START DATA SECTION
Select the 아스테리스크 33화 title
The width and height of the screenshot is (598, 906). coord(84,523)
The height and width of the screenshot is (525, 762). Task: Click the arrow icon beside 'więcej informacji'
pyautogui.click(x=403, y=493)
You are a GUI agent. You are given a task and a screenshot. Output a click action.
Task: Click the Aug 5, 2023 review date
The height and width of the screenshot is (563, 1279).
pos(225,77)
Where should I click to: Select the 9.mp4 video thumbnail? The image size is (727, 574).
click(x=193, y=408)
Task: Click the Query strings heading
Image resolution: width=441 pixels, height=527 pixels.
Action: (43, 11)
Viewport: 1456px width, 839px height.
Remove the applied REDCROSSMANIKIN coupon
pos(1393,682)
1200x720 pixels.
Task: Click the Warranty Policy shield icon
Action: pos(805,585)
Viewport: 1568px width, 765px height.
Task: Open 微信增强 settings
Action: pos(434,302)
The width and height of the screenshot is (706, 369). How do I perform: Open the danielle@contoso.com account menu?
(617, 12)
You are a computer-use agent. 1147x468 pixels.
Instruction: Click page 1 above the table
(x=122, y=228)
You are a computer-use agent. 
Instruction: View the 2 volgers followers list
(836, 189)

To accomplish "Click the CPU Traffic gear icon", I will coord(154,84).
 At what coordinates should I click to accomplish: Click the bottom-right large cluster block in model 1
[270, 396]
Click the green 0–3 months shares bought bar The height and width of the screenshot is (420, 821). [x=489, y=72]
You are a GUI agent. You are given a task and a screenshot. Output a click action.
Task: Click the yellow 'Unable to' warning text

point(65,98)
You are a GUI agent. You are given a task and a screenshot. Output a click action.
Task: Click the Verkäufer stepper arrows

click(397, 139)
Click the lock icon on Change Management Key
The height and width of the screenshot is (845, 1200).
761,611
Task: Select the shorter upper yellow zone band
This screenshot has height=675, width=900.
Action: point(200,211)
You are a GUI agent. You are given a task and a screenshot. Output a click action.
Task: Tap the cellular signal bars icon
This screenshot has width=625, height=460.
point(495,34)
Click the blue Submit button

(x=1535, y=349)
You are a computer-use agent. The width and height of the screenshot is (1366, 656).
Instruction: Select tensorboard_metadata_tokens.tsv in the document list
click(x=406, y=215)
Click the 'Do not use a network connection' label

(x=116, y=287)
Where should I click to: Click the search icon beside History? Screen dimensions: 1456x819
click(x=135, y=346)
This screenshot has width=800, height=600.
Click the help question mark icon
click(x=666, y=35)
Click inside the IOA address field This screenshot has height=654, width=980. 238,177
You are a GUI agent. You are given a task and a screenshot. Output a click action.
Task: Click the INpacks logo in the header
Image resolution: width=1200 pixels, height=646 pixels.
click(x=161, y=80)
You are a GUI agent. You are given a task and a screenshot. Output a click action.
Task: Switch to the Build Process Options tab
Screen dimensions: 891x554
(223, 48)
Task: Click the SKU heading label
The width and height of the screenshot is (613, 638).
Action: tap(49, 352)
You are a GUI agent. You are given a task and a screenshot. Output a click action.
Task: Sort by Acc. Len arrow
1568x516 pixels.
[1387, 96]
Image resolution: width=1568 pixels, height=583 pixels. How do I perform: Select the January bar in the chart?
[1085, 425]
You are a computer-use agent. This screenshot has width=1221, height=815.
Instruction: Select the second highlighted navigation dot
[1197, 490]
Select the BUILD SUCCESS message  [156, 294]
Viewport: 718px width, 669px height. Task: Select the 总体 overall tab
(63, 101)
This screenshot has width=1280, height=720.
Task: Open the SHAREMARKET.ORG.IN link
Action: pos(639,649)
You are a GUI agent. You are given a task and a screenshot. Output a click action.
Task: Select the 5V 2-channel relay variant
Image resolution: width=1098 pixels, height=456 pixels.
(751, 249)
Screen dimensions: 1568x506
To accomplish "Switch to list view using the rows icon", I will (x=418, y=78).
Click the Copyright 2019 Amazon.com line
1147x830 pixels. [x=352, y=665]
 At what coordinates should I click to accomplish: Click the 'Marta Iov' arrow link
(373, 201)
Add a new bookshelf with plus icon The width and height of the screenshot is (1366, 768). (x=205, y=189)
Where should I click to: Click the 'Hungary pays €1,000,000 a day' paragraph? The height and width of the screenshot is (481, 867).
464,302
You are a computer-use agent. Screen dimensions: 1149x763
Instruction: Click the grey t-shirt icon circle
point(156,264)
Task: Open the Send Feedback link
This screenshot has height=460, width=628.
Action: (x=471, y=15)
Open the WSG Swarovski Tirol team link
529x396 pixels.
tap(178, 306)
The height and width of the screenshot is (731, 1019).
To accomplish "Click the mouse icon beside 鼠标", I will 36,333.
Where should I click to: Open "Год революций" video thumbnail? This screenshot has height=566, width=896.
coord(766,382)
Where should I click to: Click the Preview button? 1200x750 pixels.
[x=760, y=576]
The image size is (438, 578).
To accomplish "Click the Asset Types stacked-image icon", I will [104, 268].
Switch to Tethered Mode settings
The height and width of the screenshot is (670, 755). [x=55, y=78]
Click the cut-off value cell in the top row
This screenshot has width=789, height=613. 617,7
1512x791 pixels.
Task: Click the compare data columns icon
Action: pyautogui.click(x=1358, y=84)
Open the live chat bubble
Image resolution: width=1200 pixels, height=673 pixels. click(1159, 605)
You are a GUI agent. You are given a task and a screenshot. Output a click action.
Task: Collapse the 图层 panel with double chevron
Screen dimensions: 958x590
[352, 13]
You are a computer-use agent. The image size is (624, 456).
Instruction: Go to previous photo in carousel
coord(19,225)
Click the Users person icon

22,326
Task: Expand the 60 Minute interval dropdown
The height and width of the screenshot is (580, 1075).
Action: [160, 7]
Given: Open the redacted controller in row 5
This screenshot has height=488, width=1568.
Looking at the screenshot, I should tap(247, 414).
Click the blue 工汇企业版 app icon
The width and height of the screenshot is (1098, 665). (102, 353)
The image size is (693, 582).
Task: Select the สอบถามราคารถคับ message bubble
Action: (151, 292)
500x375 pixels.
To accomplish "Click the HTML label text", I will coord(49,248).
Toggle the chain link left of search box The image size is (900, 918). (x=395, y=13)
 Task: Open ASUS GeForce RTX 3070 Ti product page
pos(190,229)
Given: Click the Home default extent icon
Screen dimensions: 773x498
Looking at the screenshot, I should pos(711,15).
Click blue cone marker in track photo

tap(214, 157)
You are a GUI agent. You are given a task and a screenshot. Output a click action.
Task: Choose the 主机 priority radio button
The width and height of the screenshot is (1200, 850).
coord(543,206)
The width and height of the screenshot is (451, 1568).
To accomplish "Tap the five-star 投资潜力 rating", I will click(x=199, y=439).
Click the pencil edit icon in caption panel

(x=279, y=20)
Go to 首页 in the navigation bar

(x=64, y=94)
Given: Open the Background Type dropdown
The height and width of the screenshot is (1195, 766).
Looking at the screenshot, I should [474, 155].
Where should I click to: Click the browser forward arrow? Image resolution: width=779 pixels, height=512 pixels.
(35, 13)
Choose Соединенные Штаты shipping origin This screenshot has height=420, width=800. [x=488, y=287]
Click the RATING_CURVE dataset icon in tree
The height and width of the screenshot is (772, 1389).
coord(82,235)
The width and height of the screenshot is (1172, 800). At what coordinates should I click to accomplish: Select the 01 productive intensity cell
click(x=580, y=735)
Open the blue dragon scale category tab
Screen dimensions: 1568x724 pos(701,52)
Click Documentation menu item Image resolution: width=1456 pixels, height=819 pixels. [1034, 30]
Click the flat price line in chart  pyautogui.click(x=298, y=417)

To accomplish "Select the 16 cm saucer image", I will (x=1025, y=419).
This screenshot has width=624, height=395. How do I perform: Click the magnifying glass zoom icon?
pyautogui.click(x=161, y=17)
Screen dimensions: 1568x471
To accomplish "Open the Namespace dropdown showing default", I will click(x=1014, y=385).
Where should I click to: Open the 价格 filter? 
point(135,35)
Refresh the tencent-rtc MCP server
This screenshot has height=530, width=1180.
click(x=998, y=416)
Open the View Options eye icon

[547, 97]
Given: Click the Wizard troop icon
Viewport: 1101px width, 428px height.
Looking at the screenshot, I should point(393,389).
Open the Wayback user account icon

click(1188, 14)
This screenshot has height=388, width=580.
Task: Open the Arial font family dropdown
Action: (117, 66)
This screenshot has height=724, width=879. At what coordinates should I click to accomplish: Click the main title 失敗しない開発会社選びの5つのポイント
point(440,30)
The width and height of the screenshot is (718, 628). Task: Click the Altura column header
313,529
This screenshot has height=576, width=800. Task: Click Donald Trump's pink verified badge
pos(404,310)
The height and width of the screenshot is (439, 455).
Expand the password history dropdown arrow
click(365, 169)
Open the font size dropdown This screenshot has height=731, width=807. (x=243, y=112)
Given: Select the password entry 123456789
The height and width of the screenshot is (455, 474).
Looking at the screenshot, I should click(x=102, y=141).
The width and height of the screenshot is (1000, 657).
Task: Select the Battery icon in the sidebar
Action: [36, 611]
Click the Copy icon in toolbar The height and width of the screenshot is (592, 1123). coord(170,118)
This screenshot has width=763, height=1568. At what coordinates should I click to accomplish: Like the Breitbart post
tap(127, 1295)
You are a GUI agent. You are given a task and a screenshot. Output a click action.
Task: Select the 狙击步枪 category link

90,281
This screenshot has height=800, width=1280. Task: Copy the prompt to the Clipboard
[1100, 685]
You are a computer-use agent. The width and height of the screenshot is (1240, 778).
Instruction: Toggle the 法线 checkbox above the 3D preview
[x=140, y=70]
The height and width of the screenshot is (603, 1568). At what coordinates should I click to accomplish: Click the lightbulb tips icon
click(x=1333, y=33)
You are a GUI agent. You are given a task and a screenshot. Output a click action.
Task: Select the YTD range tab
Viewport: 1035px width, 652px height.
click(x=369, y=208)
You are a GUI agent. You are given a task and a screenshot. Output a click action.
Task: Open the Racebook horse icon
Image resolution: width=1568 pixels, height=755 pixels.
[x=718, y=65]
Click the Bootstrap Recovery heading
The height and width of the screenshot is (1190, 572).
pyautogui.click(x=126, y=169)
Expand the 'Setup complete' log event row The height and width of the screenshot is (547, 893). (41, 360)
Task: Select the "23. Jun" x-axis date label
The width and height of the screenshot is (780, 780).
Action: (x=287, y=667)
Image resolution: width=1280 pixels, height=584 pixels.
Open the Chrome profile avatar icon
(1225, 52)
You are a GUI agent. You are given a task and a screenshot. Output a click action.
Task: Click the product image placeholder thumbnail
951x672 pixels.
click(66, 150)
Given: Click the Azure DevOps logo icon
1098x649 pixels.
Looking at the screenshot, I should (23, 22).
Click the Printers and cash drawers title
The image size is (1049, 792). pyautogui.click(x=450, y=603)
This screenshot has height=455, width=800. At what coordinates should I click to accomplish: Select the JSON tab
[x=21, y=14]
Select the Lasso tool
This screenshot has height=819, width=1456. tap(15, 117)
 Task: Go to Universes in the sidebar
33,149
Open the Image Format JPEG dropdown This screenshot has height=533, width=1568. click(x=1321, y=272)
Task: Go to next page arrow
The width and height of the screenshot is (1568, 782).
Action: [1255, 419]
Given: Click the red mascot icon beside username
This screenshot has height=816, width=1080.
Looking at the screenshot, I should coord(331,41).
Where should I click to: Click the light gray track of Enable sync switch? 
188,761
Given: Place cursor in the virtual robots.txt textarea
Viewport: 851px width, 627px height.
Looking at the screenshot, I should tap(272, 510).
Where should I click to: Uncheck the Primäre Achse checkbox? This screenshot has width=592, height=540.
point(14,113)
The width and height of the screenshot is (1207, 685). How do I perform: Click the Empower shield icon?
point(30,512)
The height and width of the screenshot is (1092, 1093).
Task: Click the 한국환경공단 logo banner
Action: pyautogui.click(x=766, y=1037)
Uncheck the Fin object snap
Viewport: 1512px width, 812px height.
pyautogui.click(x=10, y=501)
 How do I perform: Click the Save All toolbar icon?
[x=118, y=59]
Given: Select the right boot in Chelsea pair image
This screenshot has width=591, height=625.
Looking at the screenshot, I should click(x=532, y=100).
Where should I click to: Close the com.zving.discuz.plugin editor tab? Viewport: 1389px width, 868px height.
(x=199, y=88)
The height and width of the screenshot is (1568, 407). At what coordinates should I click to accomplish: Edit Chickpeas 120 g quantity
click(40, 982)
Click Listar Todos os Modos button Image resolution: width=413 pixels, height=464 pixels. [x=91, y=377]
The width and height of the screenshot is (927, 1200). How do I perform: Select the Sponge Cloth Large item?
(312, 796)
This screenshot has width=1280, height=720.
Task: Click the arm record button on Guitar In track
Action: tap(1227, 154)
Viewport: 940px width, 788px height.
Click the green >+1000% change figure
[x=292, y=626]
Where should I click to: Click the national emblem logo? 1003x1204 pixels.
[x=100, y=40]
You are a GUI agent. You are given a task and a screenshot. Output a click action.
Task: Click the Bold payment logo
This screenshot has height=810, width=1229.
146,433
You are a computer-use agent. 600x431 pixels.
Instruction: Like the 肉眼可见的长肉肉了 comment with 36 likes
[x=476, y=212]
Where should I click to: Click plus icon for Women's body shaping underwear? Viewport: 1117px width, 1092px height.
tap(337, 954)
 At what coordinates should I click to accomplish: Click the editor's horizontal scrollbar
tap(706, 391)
END DATA SECTION
[ACTION ITEM]: Out of the data above, give again only the lines starting at the one holding "The height and width of the screenshot is (1568, 407)." and ending at the one holding "Click Listar Todos", unchanged.

[EXERCISE RESPONSE]:
The height and width of the screenshot is (1568, 407). At what coordinates should I click to accomplish: Edit Chickpeas 120 g quantity
click(40, 982)
Click Listar Todos os Modos button Image resolution: width=413 pixels, height=464 pixels. [x=91, y=377]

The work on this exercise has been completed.